[Items listed in a dataset]

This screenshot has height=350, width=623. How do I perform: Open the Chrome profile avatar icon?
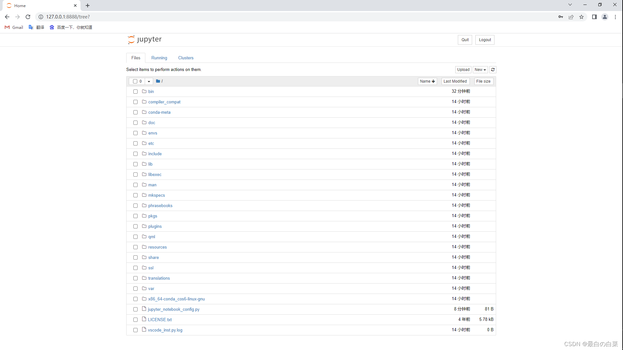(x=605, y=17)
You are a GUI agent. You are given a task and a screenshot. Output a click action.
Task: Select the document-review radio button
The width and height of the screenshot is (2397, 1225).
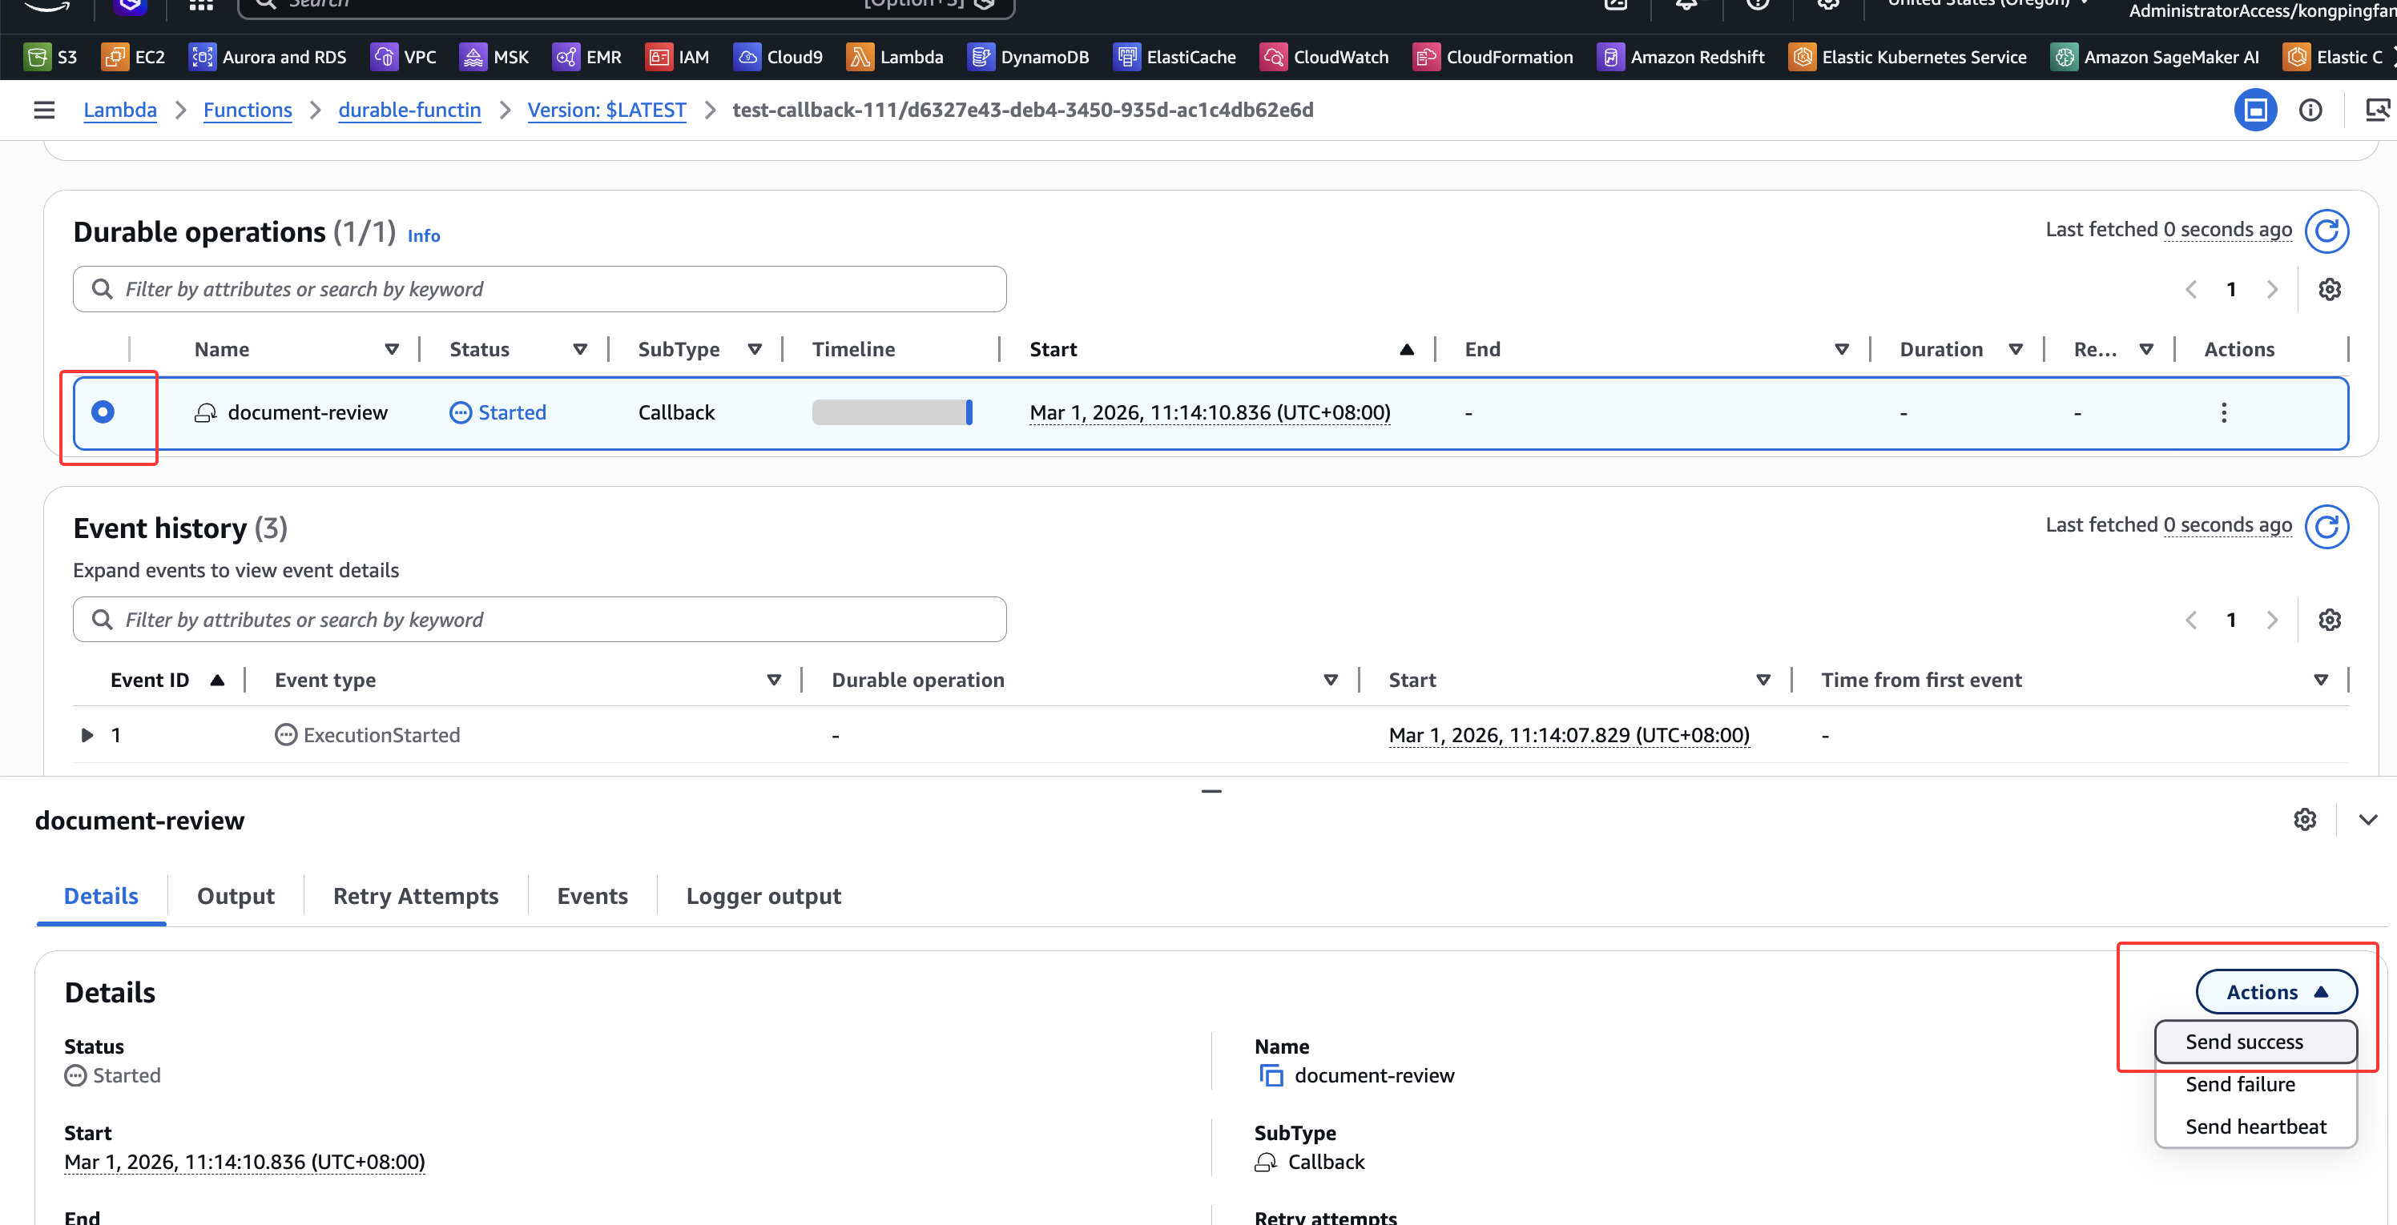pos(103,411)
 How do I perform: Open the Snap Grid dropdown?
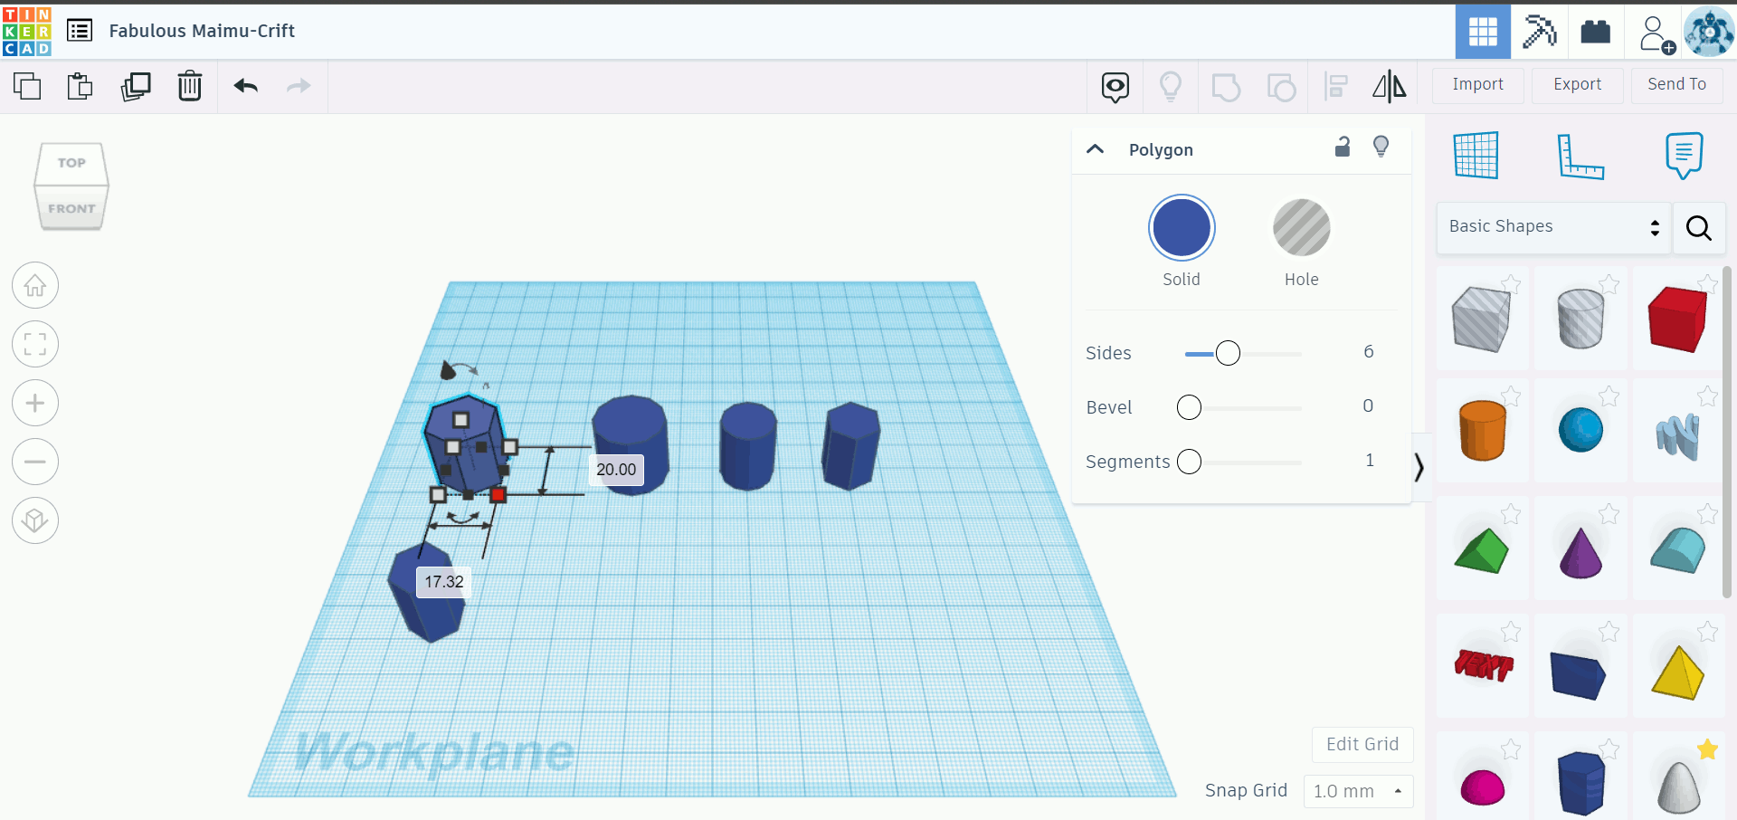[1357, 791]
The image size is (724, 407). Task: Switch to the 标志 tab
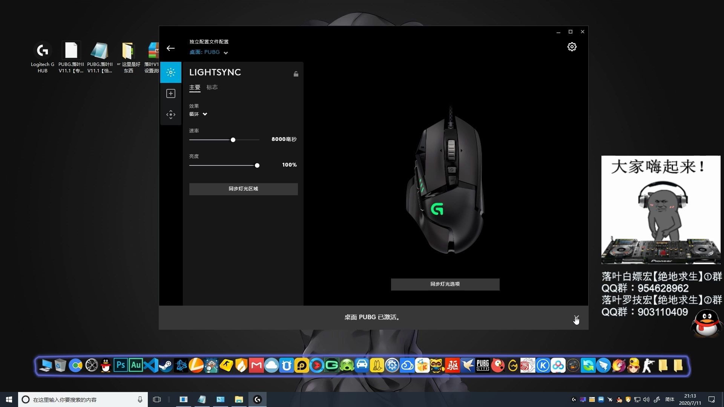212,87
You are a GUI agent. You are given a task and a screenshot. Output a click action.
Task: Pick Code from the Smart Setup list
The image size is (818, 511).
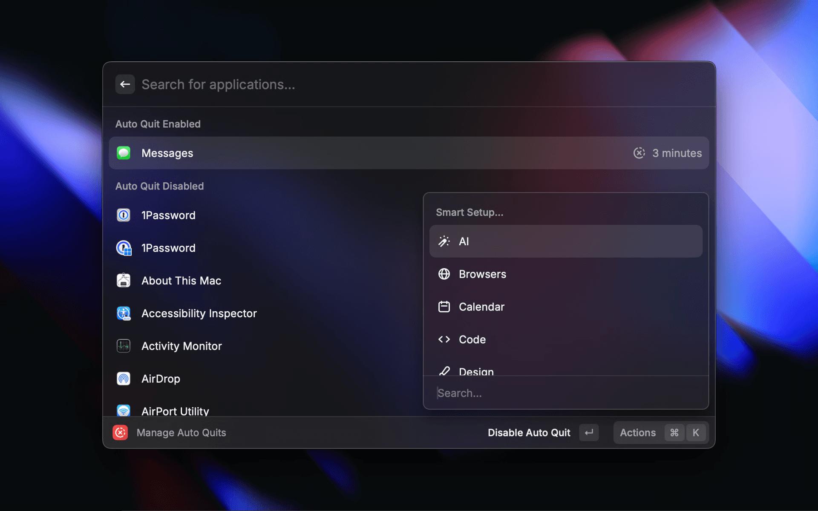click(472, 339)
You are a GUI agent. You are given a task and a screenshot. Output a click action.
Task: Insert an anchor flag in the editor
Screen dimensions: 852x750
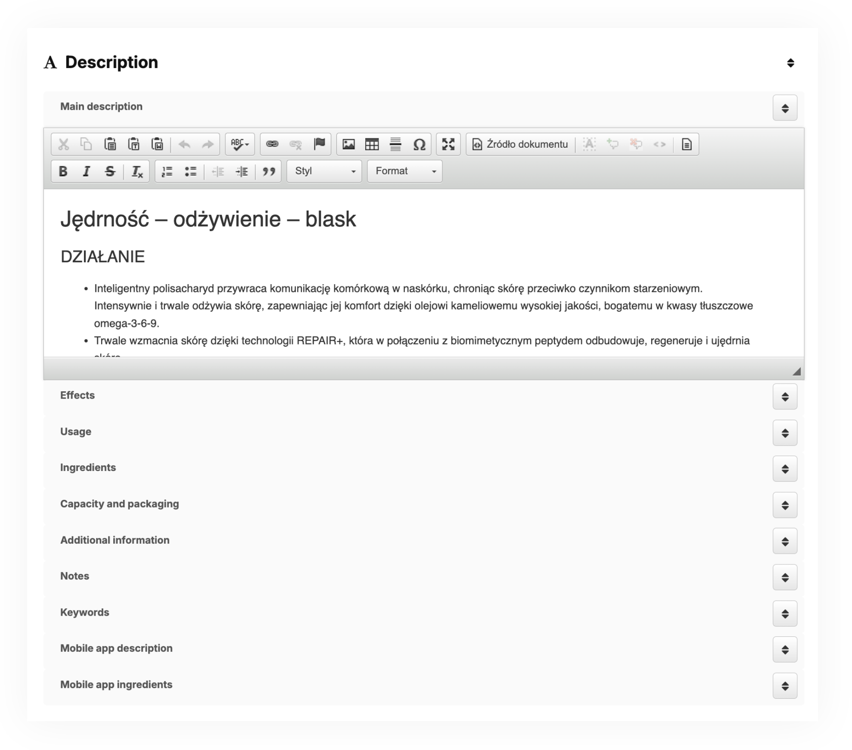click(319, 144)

- About this task
Could you retype every record exactly, leaving the pictures out?

- Answer section
This screenshot has height=350, width=623. How do I perform: Open the Chrome profile avatar icon?
(x=605, y=17)
You are a GUI agent. You are given a task and a screenshot. Output a click action.
Task: Select the document-review radio button
The width and height of the screenshot is (2397, 1225).
pos(103,411)
 How do I perform: Open the Snap Grid dropdown?
[1357, 791]
The image size is (724, 407). Task: Switch to the 标志 tab
212,87
You are a GUI agent. You are given a task and a screenshot. Output a click action.
Task: Pick Code from the Smart Setup list
The image size is (818, 511).
click(472, 339)
You are a GUI agent. You are given a task and a screenshot. Output a click action.
Task: Insert an anchor flag in the editor
Screen dimensions: 852x750
click(319, 144)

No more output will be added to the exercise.